●マヌエル・バビローニ第6回
国際ギター講習会レポート
(2001年4月28日、29日)





 96年から定期的に行なわれてきたバビローニの国際ギター講習会も第6回を迎えることになりました。主催はカステジョン・ミュージック・スクール"Tres per Quatre"で4月28日、29日にカステジョンで行なわれました。

 3年前から定番になってきている3カ月ごとの講習会(A,B,C)は、前前回のAは昨年の11月、前回のBは今年の2月、そして今回は4月28日29日に行なわれました。
 特に今回は28日の午後にカステジョン市役所とダバロス−フレッチェル財団の協力を得てこの1年間の成果を発表する生徒達のコンサートが開かれました。

 当然コンサートのある日の午前中も授業はあり、最終チェックをすることになります。バビローニの長い演奏家としての経験が、緊張を隠せない若い未来の演奏家達の心情を的確に掴み、人前で弾くことの恐怖感を少しずつ取り除いていく授業は何か信じられないものがありました。 また本番の演奏中に集中力を途切れさせないために、作品中にいくつかの基準点を作って暗譜の再確認をするなどの工夫も感心させられました。

 1部と2部に分かれたコンサートには11人中6人の日本人留学生が演奏しました。前半、David Splinter(アメリカ合衆国)〜パッサカリア<ド・ヴィゼー>、Blai Pere(カステジョン)〜組曲ト短調<S.L.ヴァイス>、中村千鶴子〜前奏曲第4番<ヴィラロボス>、荒木雄図〜ファンタジア<ジェラール>、大槻崇〜ディプソ<アセンシオ>、Elena Rius(カステジョン)〜ソナタより第1、第2楽章<トゥリーナ>。後半は諏訪和慶〜ソナティナよりアレグレット<トローバ>、エチュード第11番<ヴィラロボス>、Francisco Nomdedeu(カステジョン)〜タレガ賛歌<トゥリーナ>、柳真一郎〜ワルツ・イサベル<タレガ>、ファンダンギージョ<トゥリーナ>、Oscar Ebro(カステジョン)〜前奏曲、ガヴォット1、2 BWV.995<J.S.バッハ>そして最後に東隆幸〜祈りと踊り<ロドリーゴ>を演奏しました。
 午後7時から始まったコンサートは、時が経つにつれて少しずつ埋まっていき、後半開始の時までには8割方の席が埋まっていました。今年からはダバロス−フレッチェル財団の所有する、カステジョンでは近代的なホールの使用で、音響は抜群で、ギターには大きすぎず、小さすぎずとてもすばらしい空間です。このコンサートはスタッフたちの暖かい協力を得て大成功に終わりました。特にバビローニ夫人のMartaには心から感謝しています。

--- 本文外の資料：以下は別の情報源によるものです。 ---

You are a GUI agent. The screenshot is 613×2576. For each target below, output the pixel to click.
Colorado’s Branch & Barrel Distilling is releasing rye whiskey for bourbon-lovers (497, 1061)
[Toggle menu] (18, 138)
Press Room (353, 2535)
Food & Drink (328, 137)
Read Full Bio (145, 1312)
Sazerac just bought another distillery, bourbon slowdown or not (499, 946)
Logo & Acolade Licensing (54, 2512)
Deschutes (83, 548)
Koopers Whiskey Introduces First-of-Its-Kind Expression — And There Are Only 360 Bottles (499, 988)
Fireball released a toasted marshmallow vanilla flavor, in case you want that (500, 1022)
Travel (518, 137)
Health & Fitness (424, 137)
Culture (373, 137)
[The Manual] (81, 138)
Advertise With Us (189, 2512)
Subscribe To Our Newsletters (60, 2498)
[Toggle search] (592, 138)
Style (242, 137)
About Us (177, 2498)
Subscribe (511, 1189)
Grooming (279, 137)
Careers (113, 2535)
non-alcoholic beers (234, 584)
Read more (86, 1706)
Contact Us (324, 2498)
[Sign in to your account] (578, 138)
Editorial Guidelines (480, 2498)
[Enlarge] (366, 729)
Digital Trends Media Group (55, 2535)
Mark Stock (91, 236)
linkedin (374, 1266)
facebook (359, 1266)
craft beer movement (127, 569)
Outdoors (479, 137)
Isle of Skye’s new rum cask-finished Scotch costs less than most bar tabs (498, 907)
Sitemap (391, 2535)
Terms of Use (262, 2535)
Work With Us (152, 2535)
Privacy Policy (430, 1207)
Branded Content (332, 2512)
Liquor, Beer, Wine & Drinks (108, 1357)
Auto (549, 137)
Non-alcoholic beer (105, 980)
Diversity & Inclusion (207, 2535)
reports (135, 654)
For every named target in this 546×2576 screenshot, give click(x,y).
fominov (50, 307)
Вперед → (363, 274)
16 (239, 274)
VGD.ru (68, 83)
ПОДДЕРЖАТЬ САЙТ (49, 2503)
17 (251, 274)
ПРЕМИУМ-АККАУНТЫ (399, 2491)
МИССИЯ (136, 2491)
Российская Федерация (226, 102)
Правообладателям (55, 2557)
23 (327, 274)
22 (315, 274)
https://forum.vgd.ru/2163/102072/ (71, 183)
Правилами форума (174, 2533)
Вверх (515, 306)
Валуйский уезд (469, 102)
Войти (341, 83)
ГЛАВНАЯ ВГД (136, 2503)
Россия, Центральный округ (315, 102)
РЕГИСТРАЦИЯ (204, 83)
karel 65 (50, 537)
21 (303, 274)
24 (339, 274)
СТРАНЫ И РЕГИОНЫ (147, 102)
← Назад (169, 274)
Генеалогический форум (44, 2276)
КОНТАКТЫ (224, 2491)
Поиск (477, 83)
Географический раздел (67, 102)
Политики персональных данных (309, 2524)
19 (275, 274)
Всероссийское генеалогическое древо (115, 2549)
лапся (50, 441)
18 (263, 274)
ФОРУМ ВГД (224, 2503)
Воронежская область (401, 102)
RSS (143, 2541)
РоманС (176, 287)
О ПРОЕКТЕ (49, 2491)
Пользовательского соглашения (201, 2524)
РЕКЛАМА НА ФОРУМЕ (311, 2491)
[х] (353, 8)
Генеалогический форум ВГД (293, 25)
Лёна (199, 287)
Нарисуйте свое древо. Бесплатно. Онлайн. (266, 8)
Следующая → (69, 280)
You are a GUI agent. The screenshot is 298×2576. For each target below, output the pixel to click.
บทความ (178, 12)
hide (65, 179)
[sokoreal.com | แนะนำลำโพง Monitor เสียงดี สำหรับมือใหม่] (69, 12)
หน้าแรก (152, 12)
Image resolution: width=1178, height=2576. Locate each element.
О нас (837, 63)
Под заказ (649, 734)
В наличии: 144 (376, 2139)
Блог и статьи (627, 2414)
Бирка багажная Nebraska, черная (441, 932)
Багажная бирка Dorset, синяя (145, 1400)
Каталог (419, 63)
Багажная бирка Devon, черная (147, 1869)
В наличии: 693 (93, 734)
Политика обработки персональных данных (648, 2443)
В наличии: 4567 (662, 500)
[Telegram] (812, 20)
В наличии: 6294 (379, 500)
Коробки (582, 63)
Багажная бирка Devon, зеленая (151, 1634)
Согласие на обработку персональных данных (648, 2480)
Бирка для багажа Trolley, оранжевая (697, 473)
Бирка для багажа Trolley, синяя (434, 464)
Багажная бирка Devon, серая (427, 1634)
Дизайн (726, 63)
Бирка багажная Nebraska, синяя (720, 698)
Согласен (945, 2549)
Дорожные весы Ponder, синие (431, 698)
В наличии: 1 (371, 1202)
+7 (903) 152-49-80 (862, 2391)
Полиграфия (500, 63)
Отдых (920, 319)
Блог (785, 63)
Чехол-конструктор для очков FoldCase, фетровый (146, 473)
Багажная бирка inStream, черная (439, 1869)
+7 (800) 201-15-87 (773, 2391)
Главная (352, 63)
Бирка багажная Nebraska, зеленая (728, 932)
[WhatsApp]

 6年前の第一回からこの講習会にはすべて参加しましたが、必ず新しい発見があり、いつも良い刺激になりました。10月には帰国するためこれが最後になるかも知れないと思うと、何か特別な感情が沸いてきます。もっともっとこの講習会も回数を重ねて、またいつの日にか戻ってこれればなあと思います。